Snowflake and Redshift can both handle large amounts of data, and they both have columnar data architectures. In a columnar database, queries run faster when you select fewer columns in your query, which is NOT true of a traditional RDBMS like MySQL. While both tools are equipped for big data, Snowflake has several advantages:
As mentioned previously, YES, you can store semi-structured data. Snowflake natively supports JSON, JSON-B (Binary), Parquet, Avro, XML, and ORC. This is especially helpful if you have committed to an ELT (Extract Load Transform) architecture. Since Snowflake can store semi-structured data, you can more easily ingest and store data in its original format without pre-processing or transforming it. Snowflake also performs late schema binding, which means it can automatically recognize and handle the structure of the data at query time. This means if a number is stored in JSON as text, it can be easily cast to numeric at query runtime without any query performance penalty.
Snowflake’s query optimizer also takes advantage of the underlying metadata and statistics of the semi-structured data. It leverages various techniques to eliminate unnecessary data from the query process, which improves query performance. Snowflake also stores indexing and statistics on semi-structured data that it can also utilize to optimize query plans.
Querying semi-structured data can be accomplished using Snowflake’s built-in JSONPATH and other functions designed to structure data into a tabular format. You can also join this data with other Snowflake data already in a standard SQL table or view it in the same query. These queries can be executed, and Snowflake will create efficient query plans to query both the structured and unstructured data.
Lastly, since Snowflake’s storage layer utilizes columnar storage and other compression techniques, Snowflake can more efficiently scan and retrieve relevant data, which reduces I/O operations and improves performance.
Yes - you can use Snowflake as part of a data lake-house architecture. Snowflake can be used as a data storage layer within your Data Lakehouse. As mentioned previously, Snowflake supports various data formats, including structured, semi-structured (e.g., JSON, JSON-B, Parquet), and even external tables that reference data stored in Amazon S3 or another external cloud storage system.
Integrating Snowflake with Delta Lake is one of the most interesting ways to use it as part of your data lake house. Delta Lake is an open source ACID compliant (Atomicity, Consistency, Isolation, Durability) SQL-based access layer for data stored in various locations (S3, relational databases, etc.). Snowflake supports the ability to query Delta Lake as a source via Snowflake external tables.
A few advantages of using Snowflake as part of your Data Lakehouse architecture are:
1) Single go-to source of truth for your data 2) Standardized data Security/Governance (all managed by Snowflake) 3) Ability to use Snowflake dynamic compute resources on demand and pay as you go.
Although being part of a data Lakehouse architecture isn’t a primary use-case for Snowflake, and some of the features are still new and have some work to be truly first class, this is an exciting and compelling use case for companies that can’t (or don’t want to) store all of their data in Snowflake.

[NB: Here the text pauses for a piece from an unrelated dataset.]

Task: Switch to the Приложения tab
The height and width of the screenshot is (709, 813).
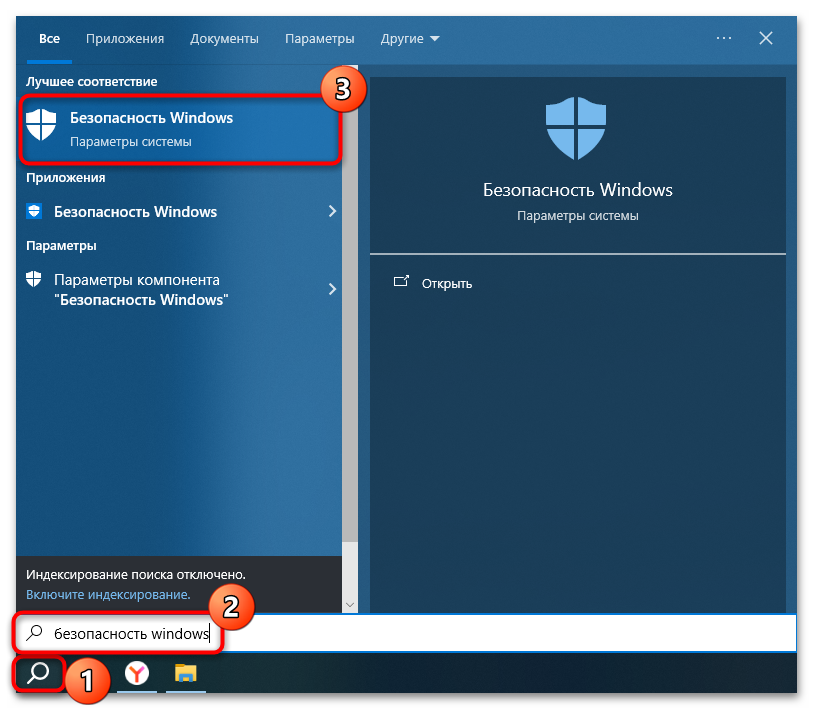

Snowflake is a premier cloud-based data warehousing platform known for its scalable, fully managed, and pay-as-you-go architecture. It also separates compute from storage, automatically optimizes queries, and offers robust security features allowing for flexible scaling and minimal downtime. Snowflake differentiates itself from Redshift with more flexible scalability, query optimization, and better semi-structured data handling.
Lastly, Snowflake can be part of a data Lakehouse architecture, including integration with technologies like Delta Lake.
Snowflake’s support for semi-structured data formats enables easy storage and querying of JSON, Parquet, Avro, XML, and ORC data. It also allows users to use SQL and SQL functions to parse semi-structured data and join it with structured data for analysis and data visualization.